**Extracted text**
════

Another surprise sea lift put an Australian force ashore north of Finsch—hafen in late September, and the town was taken on October 2. With a reliable supply line by sea, the diggers pushed up the coast toward Sio and Madang. In a three-month campaign, MacArthur had deftly seized control of the Huon Peninsula, leaving the bulk of Japanese forces far to his rear, or as fugitives dispersed into the unforgiving jungle.

From Finschhafen, it was a leap of less than fifty miles across the Vitiaz
Strait to Cape Gloucester, the western extremity of New Britain. Though the chiefs had decreed that Rabaul (on New Britain's opposite end) was to be bypassed, MacArthur wanted to capture the smaller enemy aerodromes on the western side of that island. Lieutenant General Walter Krueger's Alamo Force landed a regiment at Arawe, a village on the southern coast, on December 15. The landing was a diversionary feint, intended to draw the enemy away from Cape Gloucester. The 1st Marine Division, proud veterans of Guadalcanal who had replenished their strength and spirits in Melbourne, stormed the beaches of Cape Gloucester on December 26, 1943. The weakly defended enemy airfields of western New Britain were quickly secured. Surviving Japanese forces retreated toward Rabaul and prepared for what they assumed would be the largest land battle of the South Pacific campaign.

════

**Source information**
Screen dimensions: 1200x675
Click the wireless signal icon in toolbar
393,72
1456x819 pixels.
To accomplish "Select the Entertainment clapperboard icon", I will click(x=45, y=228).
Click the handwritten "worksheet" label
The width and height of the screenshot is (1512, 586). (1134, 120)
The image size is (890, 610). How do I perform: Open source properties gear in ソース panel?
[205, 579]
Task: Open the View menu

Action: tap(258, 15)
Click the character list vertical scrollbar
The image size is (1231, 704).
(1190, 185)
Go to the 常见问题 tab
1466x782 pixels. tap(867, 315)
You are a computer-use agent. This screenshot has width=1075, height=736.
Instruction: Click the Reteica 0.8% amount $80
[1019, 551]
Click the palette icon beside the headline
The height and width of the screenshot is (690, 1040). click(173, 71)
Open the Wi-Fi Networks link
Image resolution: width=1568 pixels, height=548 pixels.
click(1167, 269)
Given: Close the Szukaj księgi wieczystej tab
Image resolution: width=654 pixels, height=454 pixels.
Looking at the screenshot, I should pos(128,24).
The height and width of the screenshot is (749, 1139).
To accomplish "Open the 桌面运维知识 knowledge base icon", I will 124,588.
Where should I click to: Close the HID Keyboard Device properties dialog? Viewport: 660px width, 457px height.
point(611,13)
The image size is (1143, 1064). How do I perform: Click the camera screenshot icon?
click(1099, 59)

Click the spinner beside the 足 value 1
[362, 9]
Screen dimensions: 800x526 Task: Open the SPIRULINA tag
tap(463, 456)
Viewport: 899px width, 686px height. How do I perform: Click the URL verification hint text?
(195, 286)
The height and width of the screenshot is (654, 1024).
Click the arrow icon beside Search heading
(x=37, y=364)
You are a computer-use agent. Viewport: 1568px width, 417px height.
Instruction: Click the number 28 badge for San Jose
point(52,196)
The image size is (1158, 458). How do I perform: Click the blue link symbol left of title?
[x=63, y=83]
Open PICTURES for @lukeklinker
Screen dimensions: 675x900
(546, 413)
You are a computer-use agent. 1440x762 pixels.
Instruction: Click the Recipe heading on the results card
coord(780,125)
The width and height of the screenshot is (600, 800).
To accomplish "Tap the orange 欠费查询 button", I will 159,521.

════

Resume the account of the 1943 Allied advance across the Huon Peninsula and western New Britain, writing on from its last sentence.

**Written answer**
As an airbase, Rabaul had been very nearly neutered by unrelenting air attacks. But with units streaming into the lines from points west, Japanese troop strength approached 100,000. Surrender was beneath consideration, of course, so the garrison began to prepare for a climactic fight to the last man. Defeat might be inevitable, but it would be honorable. Heaven beckoned—they would sell their lives dearly, and take plenty of American soldiers and marines with them. For almost two years the Japanese had been building and improving their defensive fortifications, their intricate networks of subterranean bunkers and tunnels, and they were well stocked with provisions and ammunition for a long siege.

So they waited. And waited. And waited. And the Americans did not come. The defenders were denied even the consolation of dying for the emperor. A Japanese intelligence officer interviewed after the war admitted that the Japanese “hated” the leapfrogging strategy, perhaps because it offended their sense of honor; but he added that they respected it and understood its wisdom. “The Japanese Army preferred direct assault, after the German fashion, but the Americans flowed into our weaker points and submerged us, just as water seeks the weakest entry to sink a ship.”
41

The weak points, in this case, were the lightly garrisoned island groups north and west of New Britain. MacArthur and Halsey seized and secured a ring of bases around Rabaul that rendered the once-formidable bastion entirely impotent. Nor would Kavieng, Rabaul's principal satellite naval base on New Ireland, fall to direct assault. In February 1944, Halsey's Third Amphibious Force put New Zealand troops ashore on the Green
Islands, about midway between Bougainville and New Ireland. Then, in mid-March, the Third Amphibious Force leapt all the way north to Emirau Island, seventy miles northwest of Kavieng, in the Bismarck Archipelago. “The only casualty we had was some marine sprained his ankle jumping out of the boat,” said Carney. “But it placed us athwart their line of communication from Truk or from the westward. And from that time on, Kavieng was a dead bird. They stayed there and rotted.”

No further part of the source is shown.